Home cooking may, according to The Independent, be as popular as ever following the success of celebrity chefs on television. But amateur cooks appear to be less keen on kitchen hygiene.
New research presented at the Institute of Food Science and Technology Conference in London from a questionnaire completed by 1,551 people found that not only are Britain’s kitchens so filthy that they present a health risk, but household chefs are woefully ignorant about food preparation hygiene.
Caveats: it’s a self-reported survey, which usually suck; and, the research needs to be published in a peer-reviewed journal.
However, since it’s out there, what Professor Tony Hines and Nicole Patterson-Lett of Leatherhead Food Research found that people commonly forget to wash their hands, use dirty tea towels and drip germ-laden meat juices in places they should never be.

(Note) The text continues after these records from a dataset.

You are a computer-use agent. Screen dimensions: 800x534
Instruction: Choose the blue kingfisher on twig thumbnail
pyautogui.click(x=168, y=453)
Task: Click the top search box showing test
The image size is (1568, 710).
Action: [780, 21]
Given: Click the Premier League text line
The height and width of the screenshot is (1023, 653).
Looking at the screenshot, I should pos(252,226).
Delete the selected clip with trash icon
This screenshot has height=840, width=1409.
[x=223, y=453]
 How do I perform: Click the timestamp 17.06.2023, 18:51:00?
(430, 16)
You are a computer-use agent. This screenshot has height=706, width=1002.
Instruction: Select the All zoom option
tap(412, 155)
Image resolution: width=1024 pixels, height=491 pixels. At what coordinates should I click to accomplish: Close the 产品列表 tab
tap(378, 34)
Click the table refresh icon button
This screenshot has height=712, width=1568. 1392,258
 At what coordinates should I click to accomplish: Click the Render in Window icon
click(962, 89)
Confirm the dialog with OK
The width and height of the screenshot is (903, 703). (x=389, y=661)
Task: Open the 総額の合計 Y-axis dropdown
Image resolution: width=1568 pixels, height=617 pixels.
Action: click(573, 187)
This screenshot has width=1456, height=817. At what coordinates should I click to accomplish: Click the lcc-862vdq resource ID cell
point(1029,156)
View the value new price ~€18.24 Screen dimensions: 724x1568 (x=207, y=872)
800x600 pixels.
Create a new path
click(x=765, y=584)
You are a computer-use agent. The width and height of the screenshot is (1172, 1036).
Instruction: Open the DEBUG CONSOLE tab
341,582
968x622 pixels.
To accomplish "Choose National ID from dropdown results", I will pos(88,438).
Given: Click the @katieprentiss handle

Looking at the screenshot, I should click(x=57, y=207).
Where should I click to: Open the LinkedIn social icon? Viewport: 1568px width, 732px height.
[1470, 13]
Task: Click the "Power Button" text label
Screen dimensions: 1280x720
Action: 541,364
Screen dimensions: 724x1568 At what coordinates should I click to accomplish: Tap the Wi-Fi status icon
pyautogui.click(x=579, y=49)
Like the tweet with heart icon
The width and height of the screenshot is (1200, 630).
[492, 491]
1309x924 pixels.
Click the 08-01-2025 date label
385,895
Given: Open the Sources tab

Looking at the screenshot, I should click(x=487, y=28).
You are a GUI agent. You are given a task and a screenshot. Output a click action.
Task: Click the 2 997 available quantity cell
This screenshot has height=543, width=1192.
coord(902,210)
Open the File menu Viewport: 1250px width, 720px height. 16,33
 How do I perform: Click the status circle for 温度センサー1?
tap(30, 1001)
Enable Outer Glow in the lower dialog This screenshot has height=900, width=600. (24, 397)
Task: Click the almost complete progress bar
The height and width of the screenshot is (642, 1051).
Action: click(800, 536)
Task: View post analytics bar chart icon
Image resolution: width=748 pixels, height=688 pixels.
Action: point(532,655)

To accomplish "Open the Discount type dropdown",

“I’m sure we’ve all got friends where you go round for dinner and you look at their tea towel and think: ‘My God, that’s disgusting, why don’t you get a new one?’ We don’t have a tea towel police, but we’re raising the issue,” said Hines.
In other cases, many people are unaware of the danger that their lack of basic hygiene poses to their health. Handling raw meat is always a no-no, for example, because it helps to spread germs around – which can cause food poisoning.
Patterson-Lett added: “If you then wipe your hands over the tea towel, having touched the chicken, and then a bit later you’re doing the washing-up with the same tea towel, then again you’re spreading the bacteria to the plates further. It just spreads. You’re not aware of it, you can’t see it.”
Two-thirds of consumers remove raw meat from the packet by hand – you’re meant to plunge a fork or other utensil into it or else tip it onto a chopping board – while three-quarters hold the meat while cutting it into pieces, rather than holding it in place with cutlery. Half of consumers are unaware that washing meat is bad because it splashes germs around the kitchen.